Types of Disability Insurance
There are two ways disability insurance is categorized, time limit and whether they can be terminated or not. Short-term DI usually covers 60% to 70% of the base salary amount from three months to one year, as determined by the policy purchased. While long-term disability insurance packages can typically offer 40% to 60% of the base salary amount, for five years or even lifetime, depending upon the illness or injury case in point. The latter costs more than the former, which makes short-term policies more popular amongst the general population.
As far as the termination categorization is concerned, there are policies which cannot be terminated by the organization that has bought the policy for its employees, and the issuing company cannot cancel them either. It is known as a non-cancellable policy. There is also a guaranteed renewable policy, which offers the insured individuals the chance to continue on their previously obtained policies, and the issuing authorities cannot change the premium rates. However, these rates can be changed as long as the insurance company does so for all its policyholders as a blanket move.
Other Disability Insurance Factors You Should Know About
Works Compensation Versus Disability Insurance
Workers’ compensation or social security benefits do not usually cover all lost wages. Even though these benefits come as part of law, usually they are not comparative to the expenses of an individual during their employment period. This means that in the event of an accident which causes someone to lay off work for some time, these benefits alone are not enough to cover their expenses.

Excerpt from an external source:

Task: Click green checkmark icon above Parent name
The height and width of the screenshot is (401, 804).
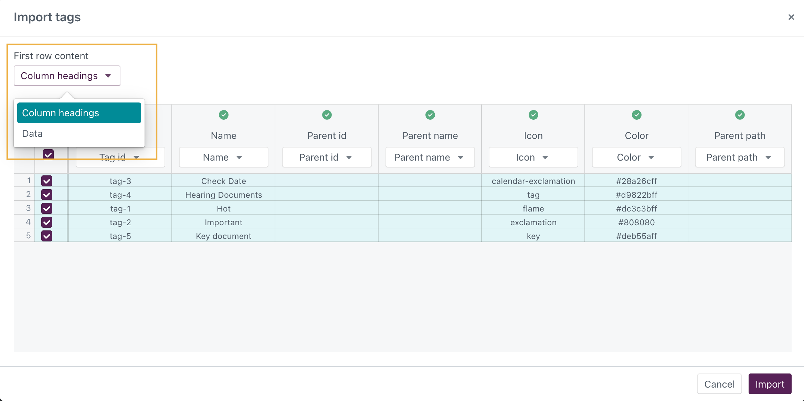Action: (x=430, y=115)
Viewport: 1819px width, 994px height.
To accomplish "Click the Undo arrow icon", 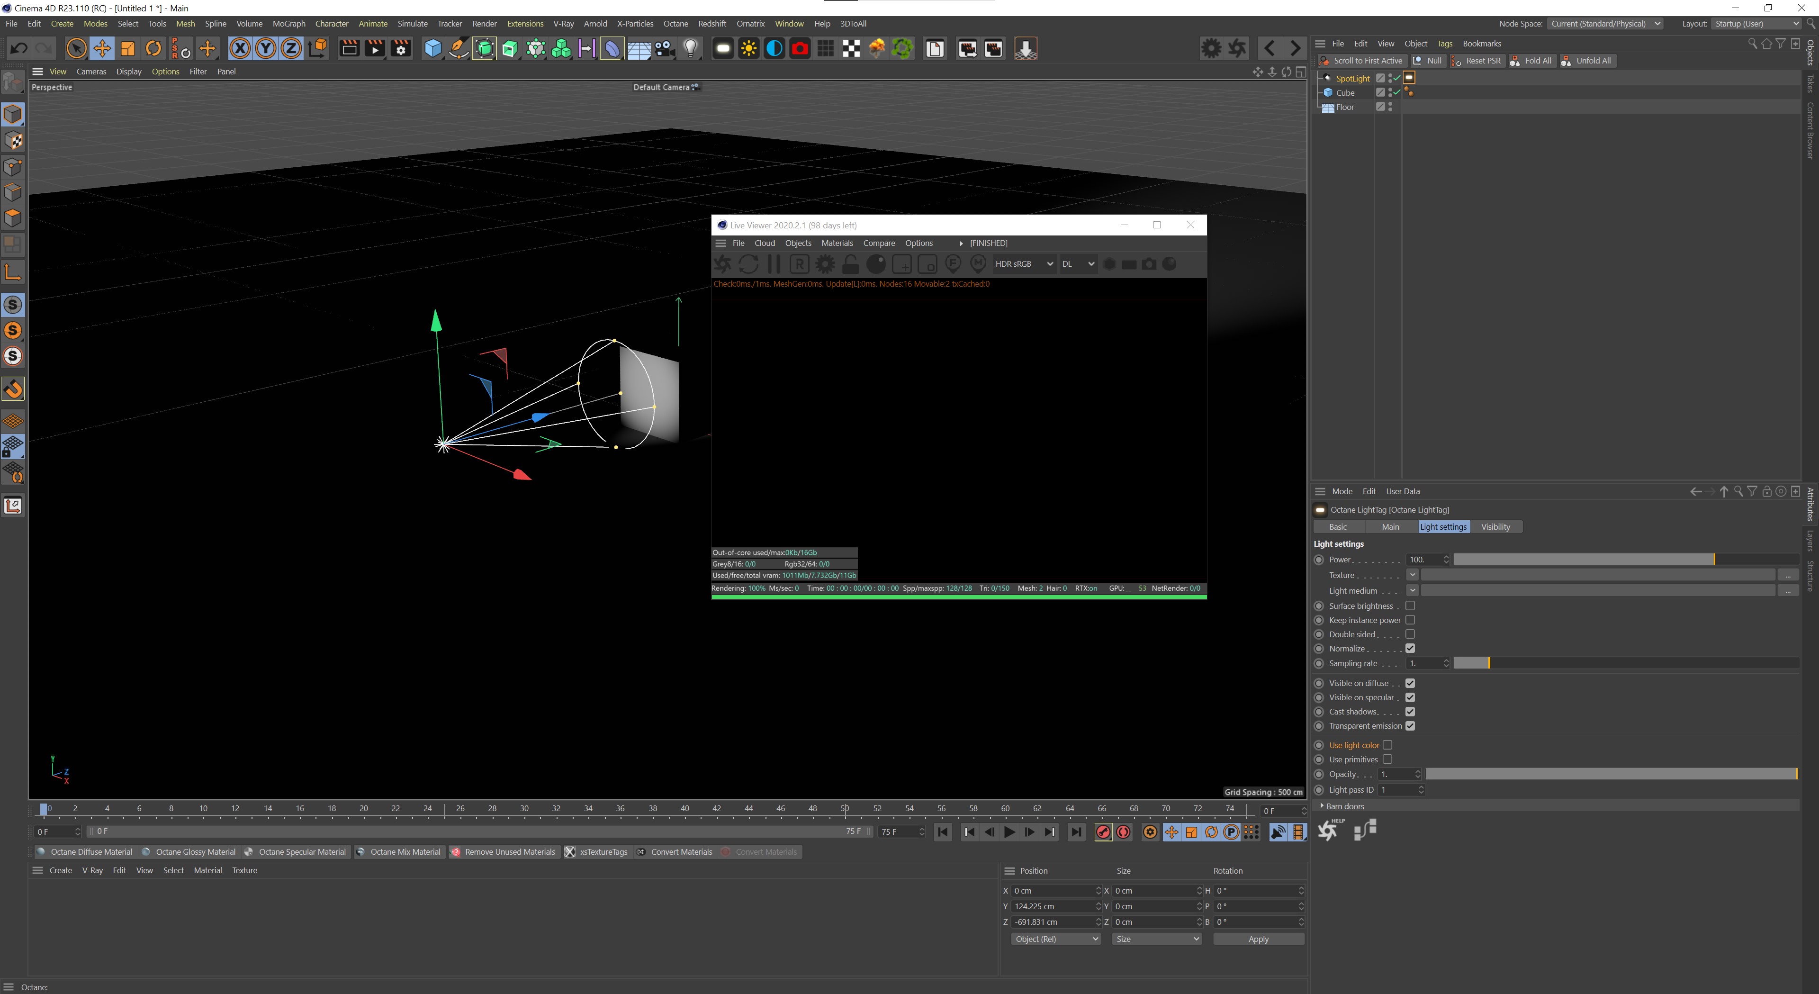I will pyautogui.click(x=19, y=49).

Flexible Disability Insurance
The higher the flexibility you want in your disability insurance policy, the more expensive it will be for you. While employer disability insurance policies come cheap since they are entirely, or partly, paid off by the employer organizations, the premiums for policies that you obtain independently are higher. At the same time, if you bought the policy yourself or were given as part of your employment package, the payouts you get if you get disabled are tax-free.
Short and Long Term Disability Insurance
The benefit level or the benefit period you decide while applying for disability insurance is the proportion of your income that you will get if the policy becomes active. Generally this is approximately 45% to 70% of your income levels, depending on the kind of job you do and the possibility of risks you face. The waiting period of a DI is the time you will have to wait before you can receive the payout, after you have proven that the insurance payment is due. This can range from one to three months. For lower premium policies, this time duration can go up to 180 days. So if you have a backup fund to get you through this much time period, you can obtain a cheaper disability insurance policy as well.

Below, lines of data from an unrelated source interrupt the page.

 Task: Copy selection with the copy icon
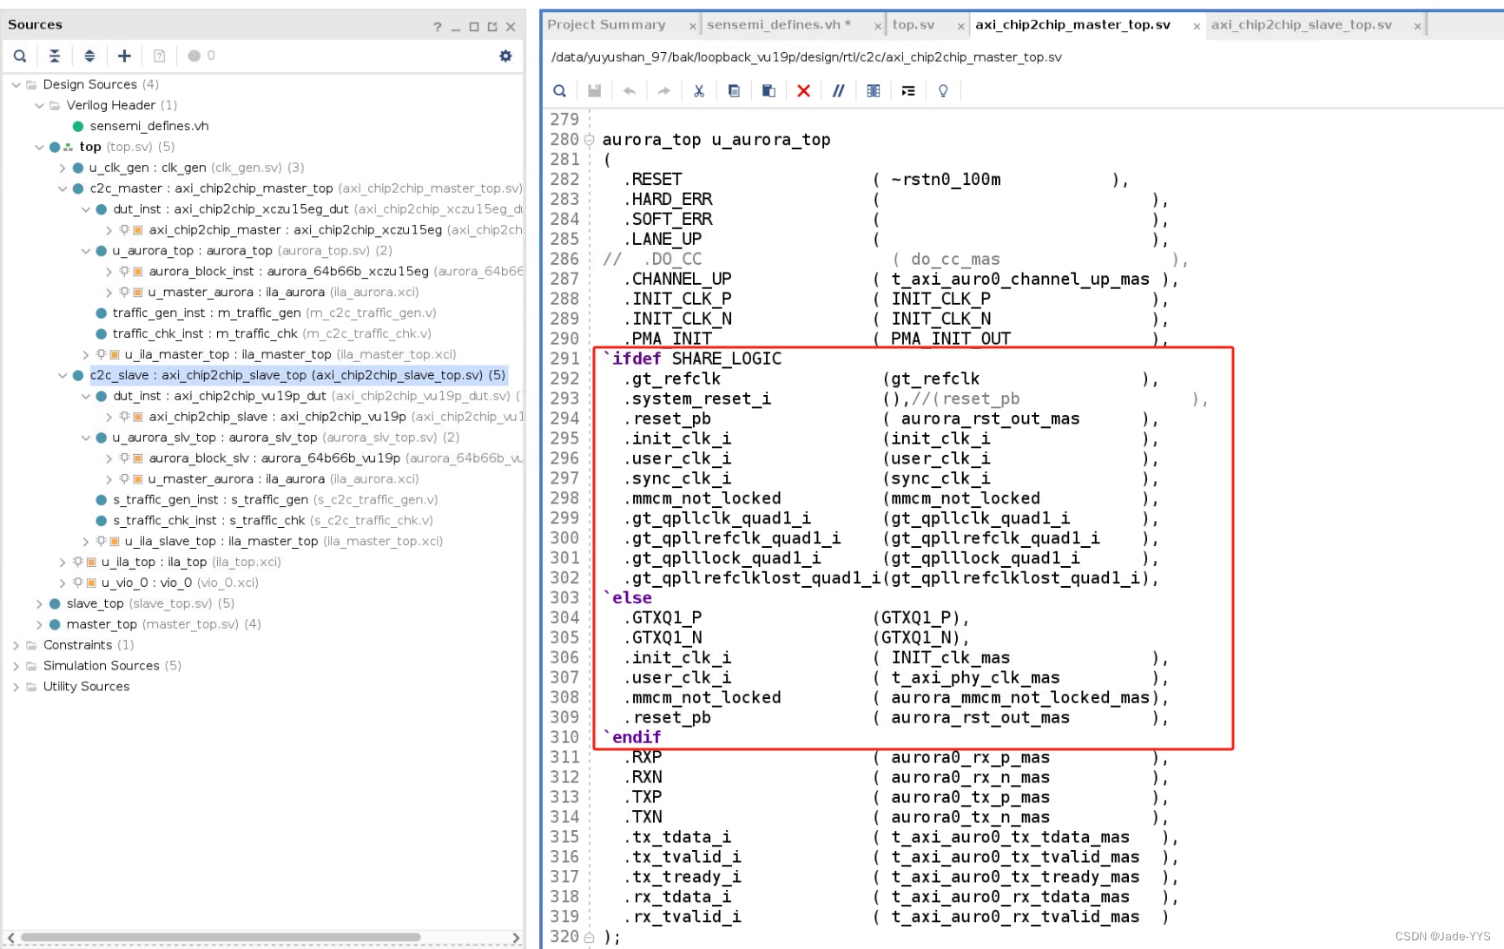[x=734, y=90]
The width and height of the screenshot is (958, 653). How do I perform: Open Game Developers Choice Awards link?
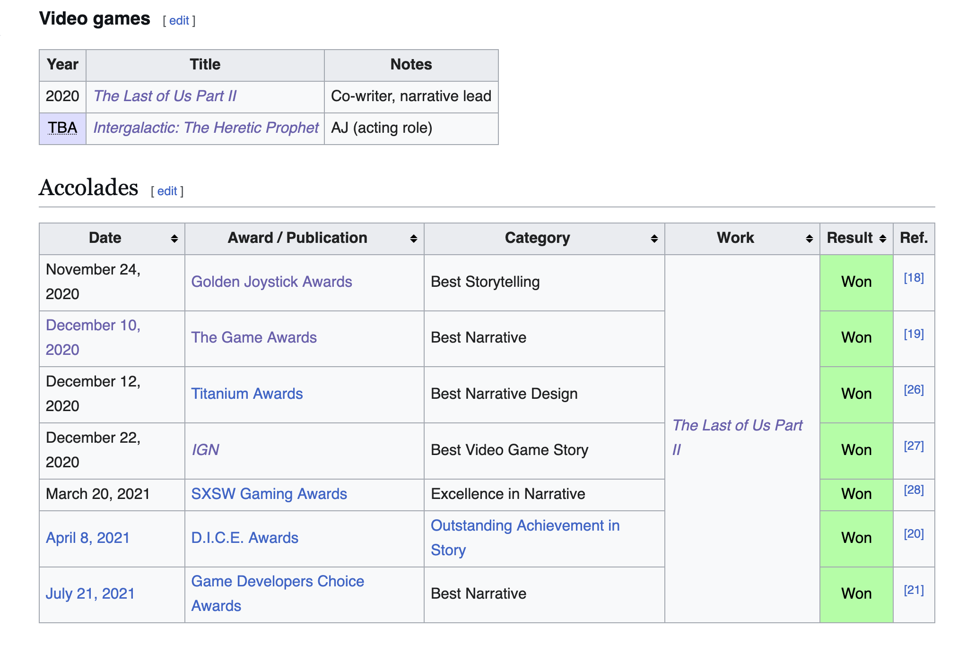(278, 581)
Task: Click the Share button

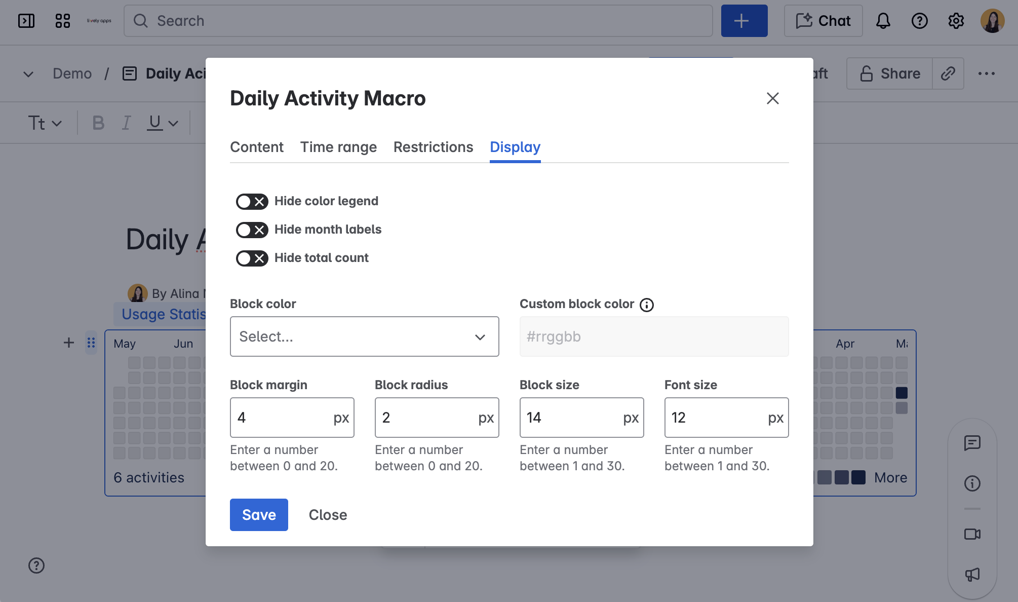Action: click(x=889, y=73)
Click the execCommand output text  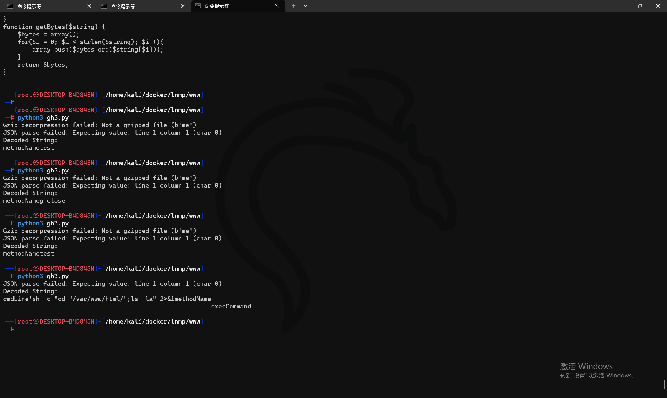[x=231, y=306]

You can control the costs of the policy you get. The simple calculation here is based on the time period. If you go for a short term policy, it will cost you less and vice versa. However, if you are considering the waiting time period, then the longer you are willing to wait to get your payout, the cheaper the policy and vice versa.
Inflation Protection Disability Insurance
A policy offering inflation protection will come at a slightly higher premium. This simply means that the payout you stand to receive from the insurance company will be adjusted for cost-of-living according to the inflation rate throughout the time period of the policy. With this disability insurance you will not have to worry about the cost of living increases in general as your payment will automatically increase too.
Requirements When Applying for Disability Insurance
Anyone applying for disability insurance will be asked to provide information on their occupation, income levels, as well as general lifestyle habits and any pre-existing health conditions. The process of obtaining disability insurance is similar to any other form of insurance, such as life insurance. An insurance agent is contacted, who then takes the required information from the applicant and determines a premium and expected payout for the policy.